Digoxin with azithromycin, clarithromycin, or erythromycin. Digoxin (pronounced
di-JOCKS-in) is prescribed to strengthen the heartbeat of people with heart
failure. The -mycin drugs are antibiotics. Digoxin is metabolized by bacteria
in the gut, so not all of it gets absorbed. But these antibiotics kill many
of those bacteria, so the absorption of digoxin increases, which may cause
an irregular heartbeat.
Potassium supplements with potassium-sparing diuretics. When
diuretics pull water out of the bloodstream, they pull salt and potassium
along with it. Low salt levels aren’t usually a problem, but
low potassium levels can be, so potassium supplements are sometimes
prescribed. But if you have heart failure or your blood pressure isn’t
controlled by a diuretic, doctors will sometimes prescribe a potassium-sparing
version (Aldactone, Dyrenium, other brands) in addition to or in place
of the regular diuretic (see “Beware of low potassium levels
from diuretics,” Harvard Health Letter, April 2004). If you keep
taking the potassium supplements, then you’ll end up with too
much potassium in your blood, and that excess can cause serious problems,
including cardiac arrest. Combining ACE inhibitors with potassium-sparing
diuretics sometimes also leads to high potassium concentrations.

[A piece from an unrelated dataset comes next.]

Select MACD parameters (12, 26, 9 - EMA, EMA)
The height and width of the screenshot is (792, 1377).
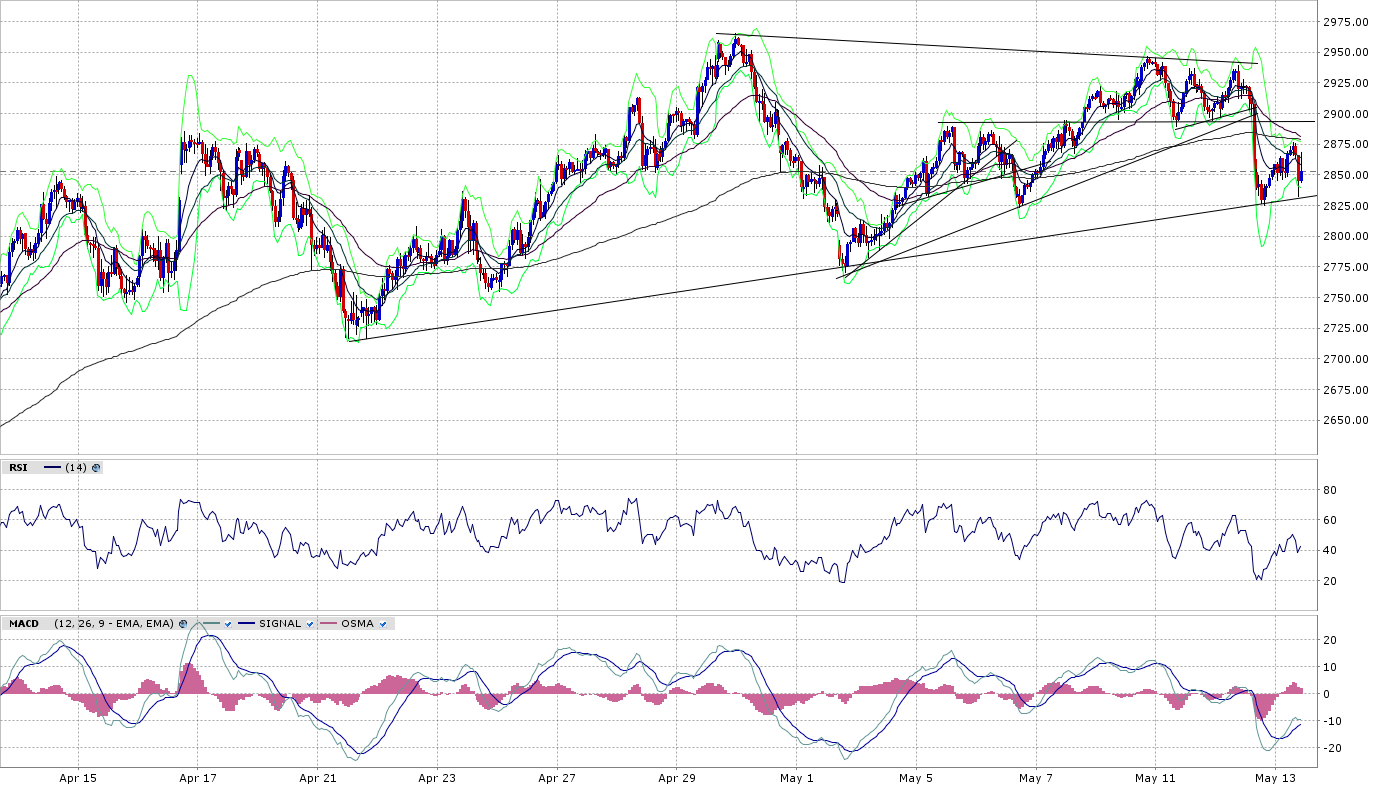(x=114, y=624)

The -azole antifungals and statins. The -azole antifungals, which include
fluconazole, itraconazole, and ketoconazole, are oral drugs used to combat
fungal infections in the vagina, lungs, and elsewhere. Like many other drugs,
including many of the statins, the -azole drugs are metabolized in the liver
by a group of enzymes called the P450 enzymes. When an -azole antifungal and
a statin “share” the P450 enzymes, the concentration of the statin
can shoot way up, and high levels can cause muscle damage.
The erectile dysfunction drugs and nitrates. Viagra, Levitra, and Cialis
all interact with nitrate-based drugs such as nitroglycerin to produce a sudden
drop in blood pressure. The interaction has been well publicized and is frequently
mentioned in the many ads for these drugs.